Michael Cassutt’s latest Analog story was inspired by a late friend who worked for NASA. Check out “Proxima Centauri Blues” in our [November/December issue, on sale now!]
Analog Editor: How did this story germinate? Was there a spark of inspiration, or did it come to you slowly?
Michael Cassutt: The human story was inspired by the horrific experiences of a long-time friend of mine from NASA whom I will call James. James had just reached retirement age and commenced an exploration of the western USA with his wife, via RV. They were only a few days into this dream of a lifetime adventure when James suffered an aortic blowout that put him in the hospital for an extended period. No sooner had he been released than he suffered a stroke. Once stabilized from that horror, he was sent home in a wheelchair.
James was a medical professional so he had a cold, informed view of his situation. When I came to visit him in Houston, he told me this would be our last conversation, that he could die at any moment.
I had known he was in poor health but not that bad. That last meeting left me more shaken than I can remember, and when James died two months later, I felt I had to memorialize the experience in the way I know best.

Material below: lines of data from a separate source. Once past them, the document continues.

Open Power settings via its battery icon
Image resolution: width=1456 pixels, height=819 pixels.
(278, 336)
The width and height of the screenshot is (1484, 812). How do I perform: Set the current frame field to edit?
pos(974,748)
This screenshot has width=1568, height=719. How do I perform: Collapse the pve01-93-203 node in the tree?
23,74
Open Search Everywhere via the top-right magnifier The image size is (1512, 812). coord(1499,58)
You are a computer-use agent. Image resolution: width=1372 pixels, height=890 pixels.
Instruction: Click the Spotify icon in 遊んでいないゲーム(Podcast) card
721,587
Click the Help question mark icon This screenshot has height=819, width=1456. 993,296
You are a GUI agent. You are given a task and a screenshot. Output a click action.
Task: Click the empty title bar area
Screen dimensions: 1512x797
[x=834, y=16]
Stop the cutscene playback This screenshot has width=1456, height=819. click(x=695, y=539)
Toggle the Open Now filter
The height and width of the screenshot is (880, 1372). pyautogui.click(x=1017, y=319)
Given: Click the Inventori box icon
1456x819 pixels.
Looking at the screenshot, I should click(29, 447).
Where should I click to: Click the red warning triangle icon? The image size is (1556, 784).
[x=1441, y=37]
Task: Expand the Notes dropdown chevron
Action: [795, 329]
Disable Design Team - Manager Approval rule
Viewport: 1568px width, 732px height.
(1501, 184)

The SF aspect was secondary, though given James’s association with human spaceflight, it wasn’t a great leap to tie his experiences to a darker view of the subject.
I borrowed the New Mexico setting from a house belonging to another friend.
AE: How did the title for this piece come to you?
MC: There is, of course, a whole musical genre called the blues, of which I am fond. Many of my favorite songs have blues in the title and so did one of my first attempts at writing, back in high school days. Given the sad nature of this piece, a new blues title seemed right.
AE: Are there any themes that you find yourself returning to throughout your writing? If yes, what and why?
MC: I know quite a lot about human spaceflight from writing about, and getting to know, astronauts and cosmonauts as well as engineers and doctors, over the past four decades. It seems that I’m always poking holes in cherished beliefs about how or when or even if we will venture into that Eternal Frontier. I guess my position is, we probably will but not the way you think.
The same goes for encounters with ETs.
Many of my favorite songs have blues in the title and so did one of my first attempts at writing, back in high school days. Given the sad nature of this piece, a new blues title seemed right.
AE: What is your process?
MC: I’ve been publishing fiction and non-fiction since the 1970s, and have worked a lot in television since the early 1980s. so I have found a process that works . . . for me. Take an idea, create a paragraph or three defining the setting, the era, the characters.
Then expand that into a brief outline—sometimes just bullet points, or what we in TV call a beat sheet.
Start writing and do a thousand words a day until complete. When complete, let the piece sit for a day or two, read it coldly and brutally and make whatever changes arise. This gives you a short story or novelette in two-three weeks, or a one-hour script in the same amount of time.
AE: What other projects are you currently working on?
MC: My current prose work is a non-fiction quasi-memoir titled True Blue 72: An American High School between Woodstock and Watergate.
As for scripts, as a forty-year member of the Writers Guild of America I just spent five months on strike. But as things settle I will return to a half-hour feature that I not only wrote but will be directing in New Mexico, probably in spring 2024.
AE: What SFnal prediction would you like to see come true?
MC: Clean fusion.
AE: What are you reading right now?
MC: I’m always reading two types of books, non-fiction and fiction. Recent non-fiction includes Scattershot, a memoir by Bernie Taupin, lyricist for Elton John, as well as American Prometheus, the biography of J. Robert Oppenheimer by Kai Bird and Martin J. Sherwin that was the basis for the outstanding Christopher Nolan movie.
Recent fiction includes Aurora by Kim Stanley Robinson. See my remarks upthread about taking a dim view of human spaceflight: this novel makes me seem like a wildly-optimistic space cadet. Non-sf—Mick Herron’s Bad Actors, the latest in his Slow Horses series about the exploits of a group of castoffs from Britain’s MI6 intel agency.